Page:
********************
The solution to that is making it a 2 point penalty to make a circling turn and not change sides before circling the cow. Now, if all the judges don’t penalize the circling turn, that run will be reviewed. The judge(s) who didn’t call that penalty, have the opportunity to adjust their score.

Now, the score becomes very fair and very accurate. It takes all the guess work out and the judge knows exactly how to record it, and how much to credit or debit the run. It helps the riders and the audience know why a fast, exciting run doesn’t always score as high as they thought it should. It also adds a degree of difficulty that helps separate horses that have a fast, hard run with an open field or circling turn and exhibit exemplary skill in handling switching sides first versus a run with a circling turn that spills into their circles.


Two fence turns or 3?

Two fence turns or 3?

The quicker you get your job done with the cow in the fence work, the better chance you have of a big score. That said, many scores have gone way down, because the rider decided to go with 2 turns on the fence instead of 3.

Dun It With Chics- One of my all time favorite fence horses. He could circle so fast, I never had to worry about 3 turns, but that’s the exception not the rule!

There’s a little bit of strategy involved with making that decision. If you’re in the prelim’s and you don’t need a big score to make the finals, you might take a third turn to be sure you don’t get outrun when you circle. However, if you’re already in the finals, and you’re going for the Big Burrito, you might go with 2 turns if your horse is an excellent circler. Then, there’s always the cow coming off the fence, and going out towards the middle after your second turn. You’re just flat stuck with circling without a third turn, in that case. There might not be a worse feeling in showing, than starting to circle, only to have the cow grab another gear. It’s like being caught on the end of the whip. There’s really no repairing that. You can switch quickly to the other side well before you’ve completed your first circle, and gain a bit of ground (be sure to come back and circle the original way though), or loop it back for another turn on the fence. Either way though, you’re not fooling the judge! Just make the best of it. In general, 90% of the time, it’s better to take a third turn, so until your level of experience dictates otherwise, I’d just plan on it.
********************
Material:
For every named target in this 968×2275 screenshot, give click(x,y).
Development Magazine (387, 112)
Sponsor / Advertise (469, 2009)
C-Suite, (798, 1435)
********************
Brief:
Answer from the text on fence work:
(a) What penalty does it propose for a circling turn made without changing sides before circling the cow?
(b) Which horse is called one of the writer's all-time favorite fence horses?
(c) What share of the time does it say a third turn is the better choice?

Solution to this problem:
(a) A 2-point penalty.
(b) Dun It With Chics.
(c) 90% of the time.